EXERCISE GOAL
Copy the data from its first line through the line containing "Looking at the screenshot, I should point(441,685).", inclusive, replacing "Activity Incentive" with "Performance Incentive" and leaving everything else unchanged.

RECORDS FOR THIS TASK
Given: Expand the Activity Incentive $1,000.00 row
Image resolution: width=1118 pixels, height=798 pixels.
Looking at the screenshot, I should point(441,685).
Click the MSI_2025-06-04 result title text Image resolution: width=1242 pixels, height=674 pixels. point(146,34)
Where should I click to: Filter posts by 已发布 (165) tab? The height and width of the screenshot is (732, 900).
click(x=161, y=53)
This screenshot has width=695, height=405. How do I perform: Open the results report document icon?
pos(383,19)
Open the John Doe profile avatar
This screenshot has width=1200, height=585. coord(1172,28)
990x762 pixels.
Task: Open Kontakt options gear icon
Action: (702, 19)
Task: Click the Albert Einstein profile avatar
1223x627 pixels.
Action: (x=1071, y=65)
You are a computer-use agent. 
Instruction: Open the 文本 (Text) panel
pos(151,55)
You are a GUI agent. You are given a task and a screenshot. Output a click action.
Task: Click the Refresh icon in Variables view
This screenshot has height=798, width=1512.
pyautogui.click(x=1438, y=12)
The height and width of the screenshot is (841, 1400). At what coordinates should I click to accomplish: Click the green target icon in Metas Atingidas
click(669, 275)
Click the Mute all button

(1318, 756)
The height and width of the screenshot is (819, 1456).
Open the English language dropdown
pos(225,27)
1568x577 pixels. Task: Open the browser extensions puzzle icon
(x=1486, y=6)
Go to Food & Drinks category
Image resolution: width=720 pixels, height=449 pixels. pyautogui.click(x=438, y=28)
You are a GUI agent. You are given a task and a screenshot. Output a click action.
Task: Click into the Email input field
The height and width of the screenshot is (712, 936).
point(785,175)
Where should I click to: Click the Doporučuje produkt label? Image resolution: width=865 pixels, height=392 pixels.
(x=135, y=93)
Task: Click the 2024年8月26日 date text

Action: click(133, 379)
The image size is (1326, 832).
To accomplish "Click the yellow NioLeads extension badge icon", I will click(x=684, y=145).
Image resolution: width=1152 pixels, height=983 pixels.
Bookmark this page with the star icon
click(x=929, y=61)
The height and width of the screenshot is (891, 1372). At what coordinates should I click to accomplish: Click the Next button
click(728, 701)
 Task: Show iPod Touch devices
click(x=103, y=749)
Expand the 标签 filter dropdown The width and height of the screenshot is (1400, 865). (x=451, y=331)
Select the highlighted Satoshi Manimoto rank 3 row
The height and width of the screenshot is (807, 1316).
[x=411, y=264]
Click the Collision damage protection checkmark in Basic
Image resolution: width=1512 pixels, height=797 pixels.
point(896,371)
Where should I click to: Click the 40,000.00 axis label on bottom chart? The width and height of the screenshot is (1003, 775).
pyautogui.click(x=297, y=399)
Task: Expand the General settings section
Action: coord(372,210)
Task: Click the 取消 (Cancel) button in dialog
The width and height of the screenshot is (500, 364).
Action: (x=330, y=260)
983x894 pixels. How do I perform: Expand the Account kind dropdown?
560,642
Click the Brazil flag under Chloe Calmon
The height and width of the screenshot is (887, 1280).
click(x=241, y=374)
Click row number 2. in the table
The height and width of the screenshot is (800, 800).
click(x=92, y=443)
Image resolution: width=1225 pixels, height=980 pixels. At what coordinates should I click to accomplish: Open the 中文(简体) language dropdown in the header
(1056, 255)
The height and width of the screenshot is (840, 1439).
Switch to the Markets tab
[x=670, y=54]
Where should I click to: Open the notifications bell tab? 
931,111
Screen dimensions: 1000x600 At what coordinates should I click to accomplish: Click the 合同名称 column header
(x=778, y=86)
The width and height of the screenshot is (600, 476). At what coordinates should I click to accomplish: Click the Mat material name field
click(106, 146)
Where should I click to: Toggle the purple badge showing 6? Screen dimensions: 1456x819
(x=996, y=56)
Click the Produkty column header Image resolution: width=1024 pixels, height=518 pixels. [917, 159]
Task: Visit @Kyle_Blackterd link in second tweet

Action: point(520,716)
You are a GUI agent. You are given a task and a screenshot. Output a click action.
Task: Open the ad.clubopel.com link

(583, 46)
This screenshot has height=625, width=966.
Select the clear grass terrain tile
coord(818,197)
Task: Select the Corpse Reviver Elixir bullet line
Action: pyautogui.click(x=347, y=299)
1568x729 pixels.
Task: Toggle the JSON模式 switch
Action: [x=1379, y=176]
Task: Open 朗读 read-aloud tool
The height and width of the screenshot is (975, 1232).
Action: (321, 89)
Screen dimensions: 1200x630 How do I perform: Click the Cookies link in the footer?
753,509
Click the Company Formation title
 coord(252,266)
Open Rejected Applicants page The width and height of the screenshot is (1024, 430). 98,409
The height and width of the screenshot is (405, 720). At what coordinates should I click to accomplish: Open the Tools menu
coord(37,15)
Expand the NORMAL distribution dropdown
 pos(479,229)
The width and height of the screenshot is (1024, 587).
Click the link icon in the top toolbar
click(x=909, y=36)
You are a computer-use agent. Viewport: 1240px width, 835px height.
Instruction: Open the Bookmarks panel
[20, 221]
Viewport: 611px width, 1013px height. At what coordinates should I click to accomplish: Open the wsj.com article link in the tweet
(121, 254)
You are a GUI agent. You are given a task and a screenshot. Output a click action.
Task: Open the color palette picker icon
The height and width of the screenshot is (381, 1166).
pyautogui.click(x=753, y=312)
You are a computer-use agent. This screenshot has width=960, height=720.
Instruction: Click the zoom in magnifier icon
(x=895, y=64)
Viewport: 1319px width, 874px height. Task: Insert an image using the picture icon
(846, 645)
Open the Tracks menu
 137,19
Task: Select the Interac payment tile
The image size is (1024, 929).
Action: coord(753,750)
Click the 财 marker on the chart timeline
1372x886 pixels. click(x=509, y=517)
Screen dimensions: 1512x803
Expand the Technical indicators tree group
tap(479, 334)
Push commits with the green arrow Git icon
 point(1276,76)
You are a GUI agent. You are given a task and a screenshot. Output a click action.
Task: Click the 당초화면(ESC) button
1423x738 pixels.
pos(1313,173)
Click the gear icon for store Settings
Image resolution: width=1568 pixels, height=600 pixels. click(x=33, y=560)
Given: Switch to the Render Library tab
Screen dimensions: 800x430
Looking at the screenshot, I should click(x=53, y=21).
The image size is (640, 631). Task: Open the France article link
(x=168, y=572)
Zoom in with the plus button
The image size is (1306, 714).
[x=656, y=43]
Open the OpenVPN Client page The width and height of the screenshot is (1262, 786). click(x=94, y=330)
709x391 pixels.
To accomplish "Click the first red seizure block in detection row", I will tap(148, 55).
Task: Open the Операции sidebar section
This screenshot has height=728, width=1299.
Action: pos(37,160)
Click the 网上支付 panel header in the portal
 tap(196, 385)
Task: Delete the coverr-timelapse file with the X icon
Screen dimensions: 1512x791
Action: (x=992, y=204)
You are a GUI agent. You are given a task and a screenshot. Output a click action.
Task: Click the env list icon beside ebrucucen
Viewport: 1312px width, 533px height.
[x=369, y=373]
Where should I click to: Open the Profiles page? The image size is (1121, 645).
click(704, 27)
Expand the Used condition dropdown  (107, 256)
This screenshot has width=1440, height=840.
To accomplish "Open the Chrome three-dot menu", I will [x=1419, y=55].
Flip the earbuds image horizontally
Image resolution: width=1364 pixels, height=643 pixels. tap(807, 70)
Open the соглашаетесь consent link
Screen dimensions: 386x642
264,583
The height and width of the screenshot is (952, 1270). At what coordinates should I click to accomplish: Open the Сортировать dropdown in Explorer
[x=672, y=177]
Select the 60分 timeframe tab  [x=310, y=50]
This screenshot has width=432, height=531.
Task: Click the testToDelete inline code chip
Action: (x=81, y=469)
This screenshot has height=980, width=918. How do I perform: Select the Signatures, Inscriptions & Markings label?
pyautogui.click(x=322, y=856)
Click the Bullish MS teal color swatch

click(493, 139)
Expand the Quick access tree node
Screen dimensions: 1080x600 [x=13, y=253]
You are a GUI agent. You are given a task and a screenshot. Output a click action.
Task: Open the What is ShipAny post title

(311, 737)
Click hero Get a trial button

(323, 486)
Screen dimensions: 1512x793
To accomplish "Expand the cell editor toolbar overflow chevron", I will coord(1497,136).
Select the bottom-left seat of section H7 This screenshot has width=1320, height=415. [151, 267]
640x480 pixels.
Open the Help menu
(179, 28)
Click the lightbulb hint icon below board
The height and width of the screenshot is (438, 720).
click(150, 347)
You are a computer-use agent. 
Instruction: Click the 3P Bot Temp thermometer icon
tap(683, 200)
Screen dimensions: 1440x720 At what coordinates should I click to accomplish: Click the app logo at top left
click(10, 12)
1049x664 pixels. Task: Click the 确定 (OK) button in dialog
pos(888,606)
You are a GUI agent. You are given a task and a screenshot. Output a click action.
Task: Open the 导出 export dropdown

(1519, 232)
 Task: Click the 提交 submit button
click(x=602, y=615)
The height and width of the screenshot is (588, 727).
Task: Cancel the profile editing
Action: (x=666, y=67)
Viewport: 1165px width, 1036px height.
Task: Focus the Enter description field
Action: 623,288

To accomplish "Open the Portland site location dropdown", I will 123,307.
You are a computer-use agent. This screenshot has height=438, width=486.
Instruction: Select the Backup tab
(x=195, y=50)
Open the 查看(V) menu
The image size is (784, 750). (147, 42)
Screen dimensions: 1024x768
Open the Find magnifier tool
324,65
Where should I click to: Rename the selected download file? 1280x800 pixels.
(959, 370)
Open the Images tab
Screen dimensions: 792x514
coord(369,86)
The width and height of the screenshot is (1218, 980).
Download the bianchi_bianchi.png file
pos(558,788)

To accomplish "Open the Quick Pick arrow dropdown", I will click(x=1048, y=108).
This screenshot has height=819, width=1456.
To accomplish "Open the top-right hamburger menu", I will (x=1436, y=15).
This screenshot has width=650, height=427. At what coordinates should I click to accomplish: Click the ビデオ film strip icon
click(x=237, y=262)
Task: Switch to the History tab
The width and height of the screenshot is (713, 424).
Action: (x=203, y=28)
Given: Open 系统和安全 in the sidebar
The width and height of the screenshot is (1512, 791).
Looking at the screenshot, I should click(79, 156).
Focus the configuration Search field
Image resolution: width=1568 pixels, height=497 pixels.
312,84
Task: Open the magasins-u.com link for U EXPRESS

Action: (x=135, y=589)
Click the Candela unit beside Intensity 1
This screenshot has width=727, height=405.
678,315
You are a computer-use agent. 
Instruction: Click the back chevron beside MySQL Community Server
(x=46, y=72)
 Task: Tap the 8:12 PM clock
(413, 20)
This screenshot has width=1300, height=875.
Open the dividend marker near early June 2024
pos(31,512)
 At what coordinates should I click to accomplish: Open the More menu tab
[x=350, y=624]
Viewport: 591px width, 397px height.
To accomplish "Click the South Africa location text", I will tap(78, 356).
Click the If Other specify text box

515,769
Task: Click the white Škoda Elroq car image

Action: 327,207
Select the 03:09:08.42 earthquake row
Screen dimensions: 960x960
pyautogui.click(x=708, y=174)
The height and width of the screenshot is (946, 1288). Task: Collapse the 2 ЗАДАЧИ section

EXERCISE RESULT
Given: Expand the Performance Incentive $1,000.00 row
Image resolution: width=1118 pixels, height=798 pixels.
Looking at the screenshot, I should point(441,685).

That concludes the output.